**YOUR TASKS**
• a. In the forum thread about the classical music film, which span of years does the original poster give for when the program was made?
• b. In the forum thread about the classical music film, why does one reply suggest that the film might be a Spanish production?
• c. Transcribe the forum thread about the classical music film from "My dad used" to "1970 - 1990 ?.".

**TEXT PASSAGE**
=====
# Classical Music Film/Play info needed PLEASE HELP ????



## dafcjim (Jun 9, 2008)

Hello there, 

Right ok, by now you should realise that i need some help.

My dad used to have a video of a Classical Play/Film which i'm trying to get the name of.

The music was all different types of classical, and the film involved alot of people all whome would act in time of the music. 

The programme was i thin 1970 - 1990 ?.

I remember the death song (last track/video), and as the "dun dun dun dun!, dun dun dun!, dun dun, dun dun, sounds would play people would fall to there death (play acting style).

There was also a part when the main character (a man) would be walking up stairs, passing people as he moved up. 

Another would be people laying on wheel beds and he would push them as the camera moved around with him.

I know i may not be speaking clearly, but this is really all the detail i have atm. 

The whole movie was in line with the music and no speaking was involved.

If you know what i mean!...please leave a message!

thanks


James


----------



## marval (Oct 29, 2007)

Sorry James

I don't know this film

Stick around though, someone might have the answer you require.


Margaret


----------



## PostMinimalist (May 14, 2008)

Can you help us out a bit with some details. What country do you live in? Was it a TV film? Can you remember any of the actors? Can you remember if it was a modern setting or in which city the film was set? It sounds like a spanish production... Spanish TV had a spate of shorts like this in the seventies. One was called the Telephone and another had something to do with the Mona Lisa losing it's smile. give us something to go on!
F


----------
=====
**SUPPLIED RECORDS**
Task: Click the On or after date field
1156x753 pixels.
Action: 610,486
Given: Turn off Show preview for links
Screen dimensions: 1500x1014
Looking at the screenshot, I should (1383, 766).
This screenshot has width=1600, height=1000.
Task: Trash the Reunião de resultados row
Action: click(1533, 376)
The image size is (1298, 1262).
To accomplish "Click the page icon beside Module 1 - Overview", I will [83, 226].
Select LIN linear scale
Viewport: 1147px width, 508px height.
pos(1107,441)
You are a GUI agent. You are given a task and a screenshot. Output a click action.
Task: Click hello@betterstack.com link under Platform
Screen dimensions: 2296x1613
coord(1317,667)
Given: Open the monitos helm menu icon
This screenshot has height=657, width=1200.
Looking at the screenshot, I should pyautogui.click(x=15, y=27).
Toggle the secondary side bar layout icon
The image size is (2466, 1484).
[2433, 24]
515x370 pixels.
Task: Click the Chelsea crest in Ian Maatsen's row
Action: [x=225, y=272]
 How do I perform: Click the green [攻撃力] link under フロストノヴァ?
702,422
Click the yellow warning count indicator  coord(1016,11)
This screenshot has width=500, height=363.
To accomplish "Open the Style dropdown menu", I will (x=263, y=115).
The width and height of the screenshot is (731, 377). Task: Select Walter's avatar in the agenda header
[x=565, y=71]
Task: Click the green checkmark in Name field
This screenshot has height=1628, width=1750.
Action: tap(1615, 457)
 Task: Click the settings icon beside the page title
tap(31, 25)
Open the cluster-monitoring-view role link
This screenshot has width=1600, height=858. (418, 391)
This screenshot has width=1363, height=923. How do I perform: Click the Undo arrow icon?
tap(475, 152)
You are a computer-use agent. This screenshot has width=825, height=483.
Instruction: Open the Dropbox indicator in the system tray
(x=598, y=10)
=====
**SOLVED PROBLEMS**
• a. The poster thinks it was from 1970 to 1990.

• b. The reply says that Spanish TV had a spate of similar shorts in the seventies. It names two of them: one called the Telephone and another about the Mona Lisa losing its smile.

• c.
My dad used to have a video of a Classical Play/Film which i'm trying to get the name of.

The music was all different types of classical, and the film involved alot of people all whome would act in time of the music. 

The programme was i thin 1970 - 1990 ?.